Les lourdes portes s’ouvraient sur eux, les accueillant dans son obscurité apaisante. L’ange déchu nota que les bruyants invités égayaient la salle de représentation poussiéreuse, qui n’avait jusqu’alors jamais été occupée que par Ethan dont l’étrange présence angélique n’apportait en rien de chaleur nulle part. Il remarquait soudain que sa proie avait changé, son expression se muait presque imperceptiblement, tel un souffle léger, passant d’une bienveillance merveilleuse à un désir viscérale. Lucifer ne s’était pas mépris sur le compte d’Ethan, il possédait bien une part de ténèbres, mais en rien l’essence d’un être céleste.

Ce qui s’en suivait ne laissait rien, pas même le diable, de marbre. Les enfants avaient été emmenés un par un dans le vestige des coulisses, là où Ethan les avait priés de patienter un moment, tandis qu’il les faisait venir sur scène un par un, laissant le reste du groupe dans le noir et l’excitation naïve.

Le premier qui effleurait les planches de la scène n’avait pas eu le temps de pousser un cri. Les deux mains parfaites du bienfaiteur s’étaient posées sur son visage, un torchon à la main, sans aucun doute imbibé d’un puissant sédatif. Le corps inanimé de la jeune victime ne tardait pas à s’effondrer, bientôt suivit des autres. Lucifer contemplait.

Les invités d’Ethan émergeaient doucement du sommeil dans lequel ils avaient été plongés moins d’une heure auparavant. Ce devait être la douleur lancinante qui les avait réveillés, cruellement, pour qu’ils puissent se rendre compte que d’imposants crochets sortaient de leur chair, la déchirant au moindre mouvement. De longs câbles de fer coupaient l’espace pour relier les enfants à un ingénieux système de rouages dissimulé dans les fondations du plafond, là où Ethan s’afférait depuis le commencement. Un spectacle de marionnettes était donné ce soir-là, les jeunes pantins s’agitaient, manipulés par leur tortionnaire aux anges. Les corps finissaient par se vider de leur sang, et se décrocher, tombant lourdement inerte et sans vie sur les planches rougis du théâtre, avec le diable au premier rang.
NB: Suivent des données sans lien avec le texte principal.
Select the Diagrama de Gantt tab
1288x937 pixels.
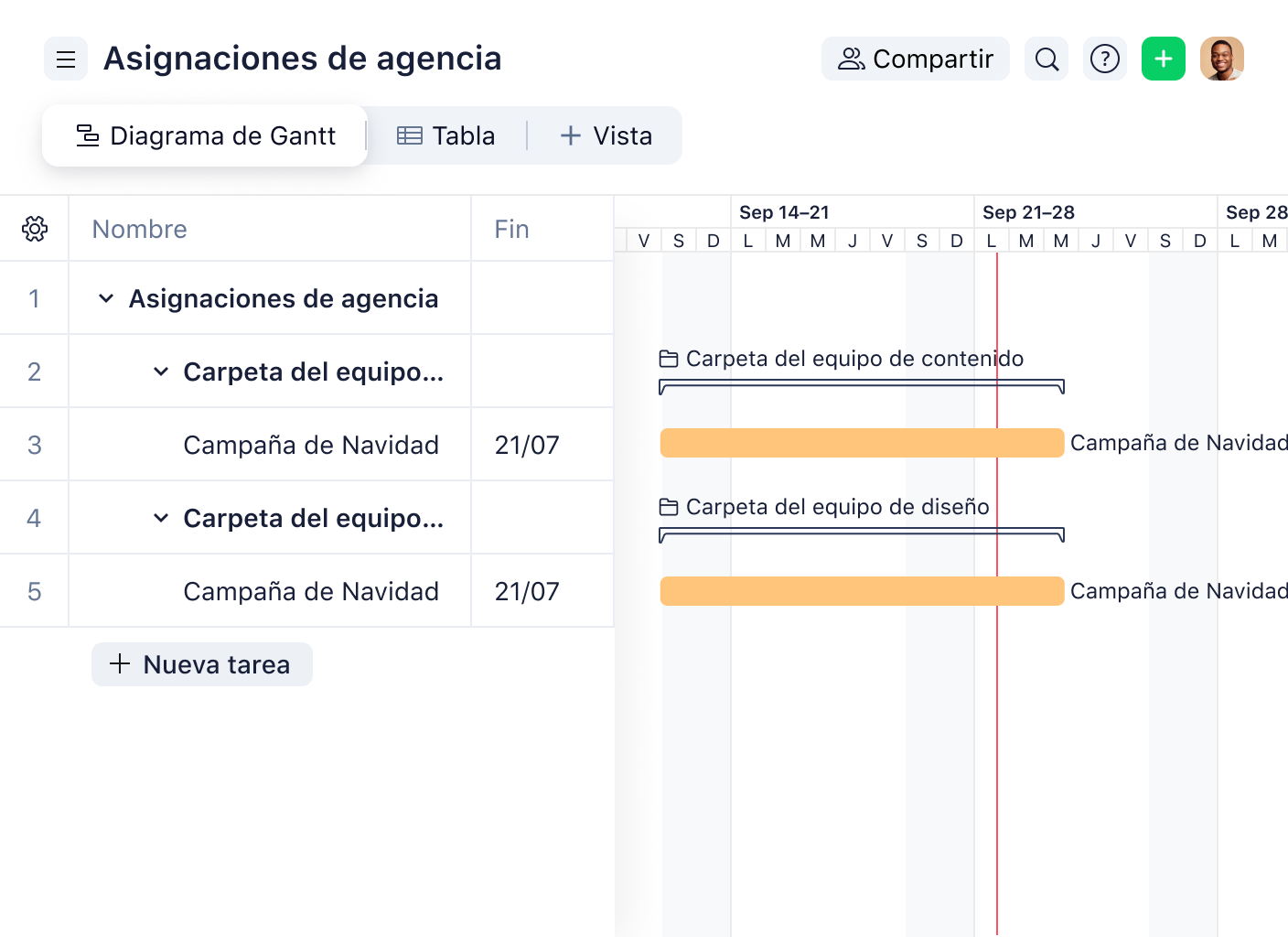point(221,135)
Le visage brouillé de larmes brûlantes, Lucifer atteignait la scène dans un battement d’ailes.

– Père, comment avez-vous pu laisser la Création devenir aussi…sale ? souffla-t-il doucement, une main caressant le visage livide d’une petite fille dont les yeux grands ouverts ne reflétaient plus rien. Vous désirez m’enfermer avec l’abomination elle-même.

Entouré de ces cadavres juvéniles, il se demandait si le paradis s’ouvrirait pour ces âmes meurtries ou bien si l’enfer était leur destination pour leur manque de croyance. Un genou à terre, Lucifer entama une prière, ses larmes se mêlant au sang des humains pour ne faire qu’une unité harmonieusement noyée par la mort. Ses mains se joignaient, son visage apposé sur elles semblant maintenir sa raison du mieux qu’elles le pouvaient.

– Soyez spectateur de la déchéance de l’humain, observez bien le trépas de ses pairs, consumez-vous de colère et de votre tristesse pour accomplir le jugement de ce meurtrier. Que l’enfer ne s’ouvre pas pour Nadia, Luke, Perry, Adeline, Mickael…

Les noms se suivaient, portés par la voix brisée de l’ange déchu. Quand le dernier nom survint et que la prière s’acheva, il ne restait que le silence. C’était ce silence profond, celui qui suivait la passion implorante d’un fils abandonné, envers un père absent, ce silence terrible qui acheva de faire succomber Lucifer à la souffrance de la solitude.